If one were to google “…what is the impact of climate change on bird migration,” one of the first links that comes up is a page by World Migratory Bird Day 2007. It seems this organization formed in 2007 to bring light to the issue of climate change on bird migration, had their day then dissolved. However, they created a fact page with 5 immediate changes to migratory birds as a result of climate change. One of the first things they identify is this…
“One of the major effects of climate change is the loss of habitats. The habitats migratory birds depend on are in danger to change and to disappear due to increasing temperatures, flooding or desertification. Coastal wetland areas that migrating birds use for nesting and foraging are an example. During their migration, birds rely on these areas to provide food and resting places. There they can refuel and repose before continuing their long journeys.

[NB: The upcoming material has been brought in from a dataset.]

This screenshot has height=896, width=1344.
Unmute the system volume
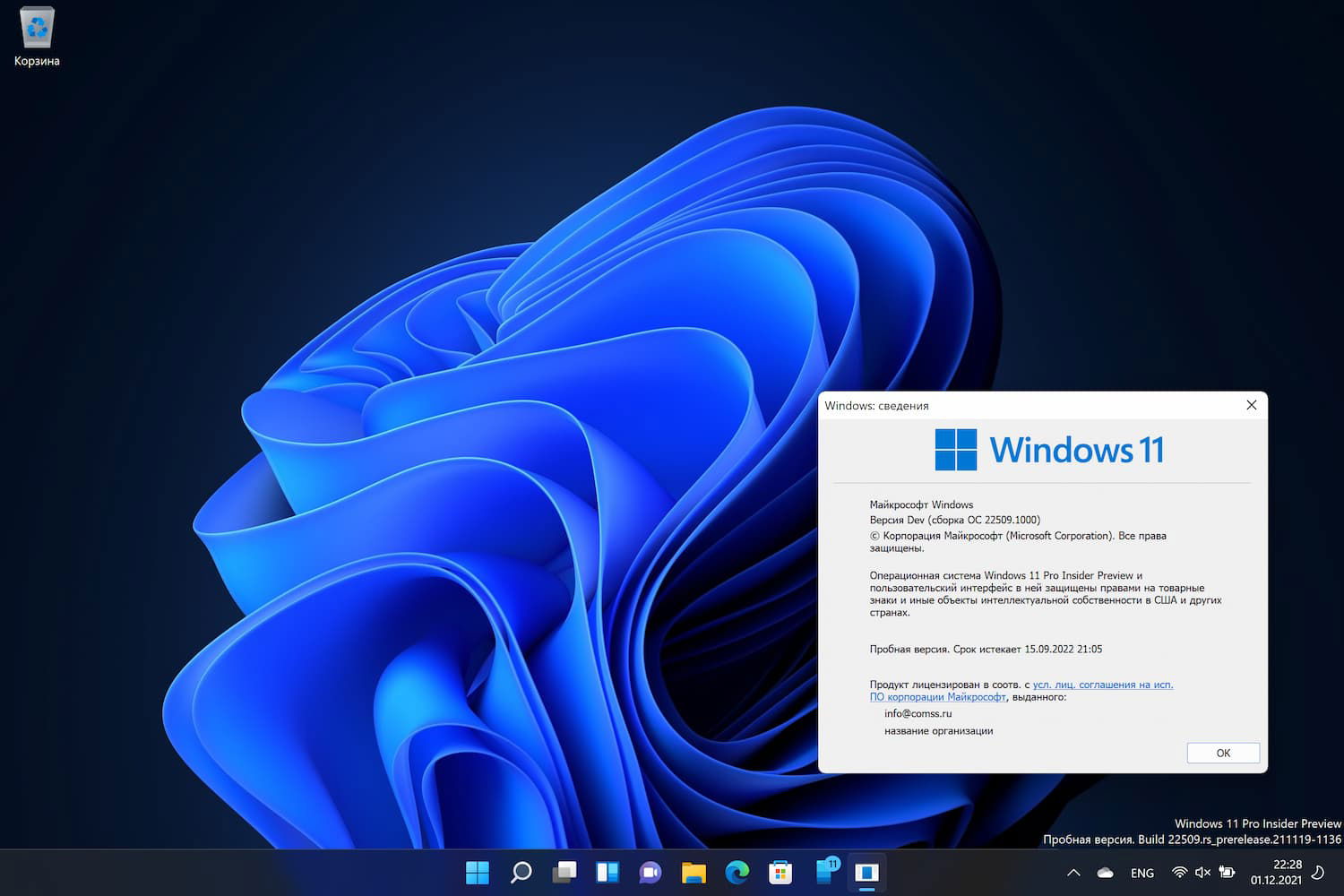point(1202,872)
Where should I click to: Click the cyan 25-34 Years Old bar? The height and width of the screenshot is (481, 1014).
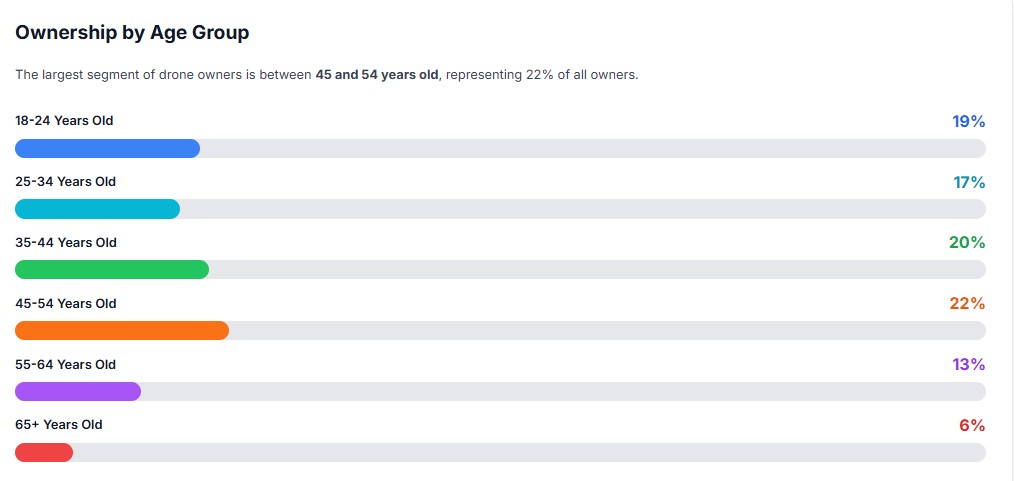click(x=97, y=209)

Rising sea levels due to climate change cause the flooding of these habitats and they are lost for birds and other animals. Without these stop-over places, the birds have insufficient reserves to continue and have difficulties completing their journeys.”
This past winter I was invited by 516 Arts in Albuquerque to collaborate with an experimental dance troupe. Our setting for this collaboration would be the only urban bird sanctuary in the southwest, Valle de Oro in Albuquerque. I was invited to do an installation on the front of an old milk barn where part of a dance performance would be held.
Upon seeing the old milk storage tank I got excited about installing there as well. I met with the dancers twice – once in April and later in June to photograph them. I’d wanted my focus for the piece that I created to be climate change related but I wasn’t sure in what way. Choosing from hundreds of frames of the dancers I was struck by a series of movements performed as a duet. For me, the three images I chose from the duet are a visual metaphor of our relationship with nature.
In the first panel one questions whether the humans are defending themselves from the birds, shielding their eyes from the too bright sun in the intense heat to better see what’s overhead. The relationship between humans and nature is uncertain and to some degree unsettling.
Panel 2 suggests that with time and observation a dialog may form. Communication may occur.
And in panel 3 there’s resolution and synchronicity. Although it’s a simplistic view of our dynamic relationship with nature it suggests that through observation over time we develop a better understanding of our connection to nature and the need to preserve it by addressing the root causes of climate change.
Shout out to Brian Gonnella, my assistant from Pittsburgh, PA for 6 weeks. He’s seen above capturing one of Albuquerque’s magical sunsets.